Return the lines of the listing below exactly as they appear, from the line with "will [x=1009, y=36]." to the line with "coord(165,127)", including both of those lines.

Provided information:

┌────────

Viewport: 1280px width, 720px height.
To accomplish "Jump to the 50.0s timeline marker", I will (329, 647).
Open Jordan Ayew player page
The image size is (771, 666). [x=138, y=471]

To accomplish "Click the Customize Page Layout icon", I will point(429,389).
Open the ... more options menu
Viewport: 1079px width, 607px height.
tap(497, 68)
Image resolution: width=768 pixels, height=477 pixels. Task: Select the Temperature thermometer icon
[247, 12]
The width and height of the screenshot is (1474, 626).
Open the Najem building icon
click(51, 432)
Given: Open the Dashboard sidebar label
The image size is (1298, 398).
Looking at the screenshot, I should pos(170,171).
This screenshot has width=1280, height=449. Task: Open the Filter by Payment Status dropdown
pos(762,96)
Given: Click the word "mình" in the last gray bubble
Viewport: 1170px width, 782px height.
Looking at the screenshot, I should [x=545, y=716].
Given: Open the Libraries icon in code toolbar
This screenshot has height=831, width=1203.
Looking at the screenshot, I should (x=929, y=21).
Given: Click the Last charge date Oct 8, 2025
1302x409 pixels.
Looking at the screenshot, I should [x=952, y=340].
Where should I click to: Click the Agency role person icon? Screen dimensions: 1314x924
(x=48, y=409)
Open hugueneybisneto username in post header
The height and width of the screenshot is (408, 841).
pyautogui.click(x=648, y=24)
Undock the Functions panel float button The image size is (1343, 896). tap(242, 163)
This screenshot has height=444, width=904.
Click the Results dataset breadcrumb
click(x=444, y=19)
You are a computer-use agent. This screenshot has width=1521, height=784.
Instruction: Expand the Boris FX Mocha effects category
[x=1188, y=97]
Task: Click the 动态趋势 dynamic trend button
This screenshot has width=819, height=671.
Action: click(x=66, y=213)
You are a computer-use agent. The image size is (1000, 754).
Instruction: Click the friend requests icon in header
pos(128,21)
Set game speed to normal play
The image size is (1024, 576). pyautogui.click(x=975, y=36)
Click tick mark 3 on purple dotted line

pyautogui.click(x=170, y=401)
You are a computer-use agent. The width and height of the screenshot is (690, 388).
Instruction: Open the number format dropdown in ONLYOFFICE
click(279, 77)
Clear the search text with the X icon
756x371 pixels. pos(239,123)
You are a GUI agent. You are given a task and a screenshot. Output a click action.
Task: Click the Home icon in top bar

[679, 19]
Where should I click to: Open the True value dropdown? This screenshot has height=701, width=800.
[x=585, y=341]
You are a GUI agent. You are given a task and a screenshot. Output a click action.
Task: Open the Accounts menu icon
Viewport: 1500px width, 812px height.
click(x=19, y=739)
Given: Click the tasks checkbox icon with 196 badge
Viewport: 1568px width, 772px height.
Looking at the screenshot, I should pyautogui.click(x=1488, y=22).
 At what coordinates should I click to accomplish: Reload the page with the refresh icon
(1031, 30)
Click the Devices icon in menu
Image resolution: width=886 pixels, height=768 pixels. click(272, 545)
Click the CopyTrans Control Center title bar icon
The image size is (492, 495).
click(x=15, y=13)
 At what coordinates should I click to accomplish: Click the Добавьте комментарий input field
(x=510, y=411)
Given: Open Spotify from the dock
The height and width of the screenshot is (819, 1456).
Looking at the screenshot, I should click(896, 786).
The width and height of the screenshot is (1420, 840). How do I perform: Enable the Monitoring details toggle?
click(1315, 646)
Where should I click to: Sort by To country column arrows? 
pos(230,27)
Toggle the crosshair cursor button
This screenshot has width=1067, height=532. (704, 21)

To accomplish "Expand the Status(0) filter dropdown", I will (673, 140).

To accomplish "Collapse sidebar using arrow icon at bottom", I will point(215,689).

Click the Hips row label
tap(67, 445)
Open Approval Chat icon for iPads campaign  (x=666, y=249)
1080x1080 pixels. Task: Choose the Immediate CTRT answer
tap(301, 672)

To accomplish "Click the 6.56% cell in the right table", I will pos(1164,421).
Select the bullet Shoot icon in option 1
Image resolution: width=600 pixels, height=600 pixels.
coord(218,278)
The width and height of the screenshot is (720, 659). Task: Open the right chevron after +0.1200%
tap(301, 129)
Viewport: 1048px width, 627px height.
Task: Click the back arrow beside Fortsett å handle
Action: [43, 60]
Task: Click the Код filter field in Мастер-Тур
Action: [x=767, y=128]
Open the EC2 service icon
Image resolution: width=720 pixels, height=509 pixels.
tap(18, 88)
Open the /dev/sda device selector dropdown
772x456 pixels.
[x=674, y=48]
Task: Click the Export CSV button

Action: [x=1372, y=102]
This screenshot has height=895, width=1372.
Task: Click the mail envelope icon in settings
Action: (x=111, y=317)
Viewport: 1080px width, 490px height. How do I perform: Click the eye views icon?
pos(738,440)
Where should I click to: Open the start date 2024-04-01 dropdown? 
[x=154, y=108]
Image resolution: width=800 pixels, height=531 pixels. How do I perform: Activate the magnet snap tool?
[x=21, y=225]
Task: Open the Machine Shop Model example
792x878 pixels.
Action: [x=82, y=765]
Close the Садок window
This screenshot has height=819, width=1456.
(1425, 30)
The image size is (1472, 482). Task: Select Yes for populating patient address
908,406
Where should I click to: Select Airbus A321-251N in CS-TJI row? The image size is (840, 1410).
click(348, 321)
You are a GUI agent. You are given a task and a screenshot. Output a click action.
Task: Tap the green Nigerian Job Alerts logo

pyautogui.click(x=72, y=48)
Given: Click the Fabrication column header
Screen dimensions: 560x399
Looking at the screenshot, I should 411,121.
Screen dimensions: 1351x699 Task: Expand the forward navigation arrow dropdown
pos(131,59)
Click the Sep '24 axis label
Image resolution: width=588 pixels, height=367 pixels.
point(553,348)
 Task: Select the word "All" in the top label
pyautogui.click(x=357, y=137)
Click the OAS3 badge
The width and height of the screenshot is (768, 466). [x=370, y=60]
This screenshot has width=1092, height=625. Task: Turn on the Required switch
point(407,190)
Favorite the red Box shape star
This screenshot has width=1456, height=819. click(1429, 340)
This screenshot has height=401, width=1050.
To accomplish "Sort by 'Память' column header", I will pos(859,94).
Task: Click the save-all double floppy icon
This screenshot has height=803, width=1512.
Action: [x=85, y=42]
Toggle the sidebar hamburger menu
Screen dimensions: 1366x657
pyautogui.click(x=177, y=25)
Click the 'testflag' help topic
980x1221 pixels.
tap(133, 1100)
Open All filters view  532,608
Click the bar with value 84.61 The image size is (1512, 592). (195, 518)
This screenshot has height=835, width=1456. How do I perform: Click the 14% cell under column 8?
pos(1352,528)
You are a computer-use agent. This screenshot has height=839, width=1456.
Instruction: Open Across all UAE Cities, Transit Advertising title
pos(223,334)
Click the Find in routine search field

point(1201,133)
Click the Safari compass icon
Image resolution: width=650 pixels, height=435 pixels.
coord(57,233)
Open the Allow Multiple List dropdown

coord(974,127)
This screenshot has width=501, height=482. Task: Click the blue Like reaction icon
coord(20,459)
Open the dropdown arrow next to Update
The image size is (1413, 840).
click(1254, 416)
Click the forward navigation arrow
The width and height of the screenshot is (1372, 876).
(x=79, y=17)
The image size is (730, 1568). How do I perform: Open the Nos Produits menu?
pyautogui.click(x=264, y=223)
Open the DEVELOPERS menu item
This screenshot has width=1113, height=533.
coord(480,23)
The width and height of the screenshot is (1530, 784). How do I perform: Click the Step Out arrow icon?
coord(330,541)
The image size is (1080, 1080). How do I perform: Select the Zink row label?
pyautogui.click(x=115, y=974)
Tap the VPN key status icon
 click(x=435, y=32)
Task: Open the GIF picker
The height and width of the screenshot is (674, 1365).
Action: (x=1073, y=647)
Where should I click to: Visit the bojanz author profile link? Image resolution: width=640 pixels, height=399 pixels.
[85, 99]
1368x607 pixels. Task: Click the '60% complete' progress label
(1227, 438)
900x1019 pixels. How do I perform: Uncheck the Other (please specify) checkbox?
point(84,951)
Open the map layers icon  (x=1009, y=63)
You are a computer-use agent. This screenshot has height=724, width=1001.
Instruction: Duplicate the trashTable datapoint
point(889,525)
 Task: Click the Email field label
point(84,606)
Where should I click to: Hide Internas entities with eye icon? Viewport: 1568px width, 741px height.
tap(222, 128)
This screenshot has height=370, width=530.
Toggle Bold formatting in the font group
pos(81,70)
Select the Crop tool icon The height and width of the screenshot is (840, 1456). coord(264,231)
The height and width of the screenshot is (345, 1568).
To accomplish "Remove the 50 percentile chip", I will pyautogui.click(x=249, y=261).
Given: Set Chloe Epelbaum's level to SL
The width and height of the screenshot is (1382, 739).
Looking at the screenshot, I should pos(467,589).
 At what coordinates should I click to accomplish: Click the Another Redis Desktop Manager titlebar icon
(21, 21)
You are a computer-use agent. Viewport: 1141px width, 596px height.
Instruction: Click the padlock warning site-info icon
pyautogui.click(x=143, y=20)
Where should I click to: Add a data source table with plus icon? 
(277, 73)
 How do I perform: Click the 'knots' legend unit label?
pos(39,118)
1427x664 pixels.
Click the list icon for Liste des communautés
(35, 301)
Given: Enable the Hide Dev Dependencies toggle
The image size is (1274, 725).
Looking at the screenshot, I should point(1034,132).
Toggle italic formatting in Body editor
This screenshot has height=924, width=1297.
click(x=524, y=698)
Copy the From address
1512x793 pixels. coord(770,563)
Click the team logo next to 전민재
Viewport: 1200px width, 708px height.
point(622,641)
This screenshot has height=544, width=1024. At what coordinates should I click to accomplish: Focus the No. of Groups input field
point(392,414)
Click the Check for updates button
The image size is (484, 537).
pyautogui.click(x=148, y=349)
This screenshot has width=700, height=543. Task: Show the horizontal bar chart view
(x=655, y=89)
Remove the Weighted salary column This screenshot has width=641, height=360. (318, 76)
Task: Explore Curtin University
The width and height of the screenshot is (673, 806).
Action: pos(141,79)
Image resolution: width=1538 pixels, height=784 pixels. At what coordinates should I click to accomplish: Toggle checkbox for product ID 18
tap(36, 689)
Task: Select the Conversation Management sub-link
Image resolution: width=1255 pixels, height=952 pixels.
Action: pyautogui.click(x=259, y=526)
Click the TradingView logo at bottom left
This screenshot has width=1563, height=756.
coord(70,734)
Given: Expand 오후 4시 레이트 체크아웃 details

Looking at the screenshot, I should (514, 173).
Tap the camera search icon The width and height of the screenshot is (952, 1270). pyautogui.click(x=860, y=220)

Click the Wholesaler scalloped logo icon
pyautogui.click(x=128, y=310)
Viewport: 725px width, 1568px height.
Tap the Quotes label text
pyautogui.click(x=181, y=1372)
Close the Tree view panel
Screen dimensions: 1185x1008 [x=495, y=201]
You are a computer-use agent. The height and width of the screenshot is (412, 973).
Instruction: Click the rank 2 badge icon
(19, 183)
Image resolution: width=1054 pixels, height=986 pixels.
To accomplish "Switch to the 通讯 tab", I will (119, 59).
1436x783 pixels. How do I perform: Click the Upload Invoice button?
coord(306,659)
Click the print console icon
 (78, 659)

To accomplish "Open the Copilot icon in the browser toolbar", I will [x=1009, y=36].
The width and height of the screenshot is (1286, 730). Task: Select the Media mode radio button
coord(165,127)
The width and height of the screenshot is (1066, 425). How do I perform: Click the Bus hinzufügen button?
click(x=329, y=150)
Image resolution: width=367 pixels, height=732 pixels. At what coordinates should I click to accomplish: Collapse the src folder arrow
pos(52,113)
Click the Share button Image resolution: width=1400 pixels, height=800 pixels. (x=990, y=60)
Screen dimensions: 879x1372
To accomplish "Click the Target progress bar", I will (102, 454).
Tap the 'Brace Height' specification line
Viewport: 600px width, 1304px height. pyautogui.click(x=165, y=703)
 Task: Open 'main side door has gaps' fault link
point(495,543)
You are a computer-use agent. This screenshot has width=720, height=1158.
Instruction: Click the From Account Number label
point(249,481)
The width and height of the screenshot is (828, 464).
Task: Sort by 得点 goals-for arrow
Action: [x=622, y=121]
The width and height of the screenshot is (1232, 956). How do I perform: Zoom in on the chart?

└────────

Answer for the task:
To accomplish "Open the Copilot icon in the browser toolbar", I will [x=1009, y=36].
The width and height of the screenshot is (1286, 730). Task: Select the Media mode radio button
coord(165,127)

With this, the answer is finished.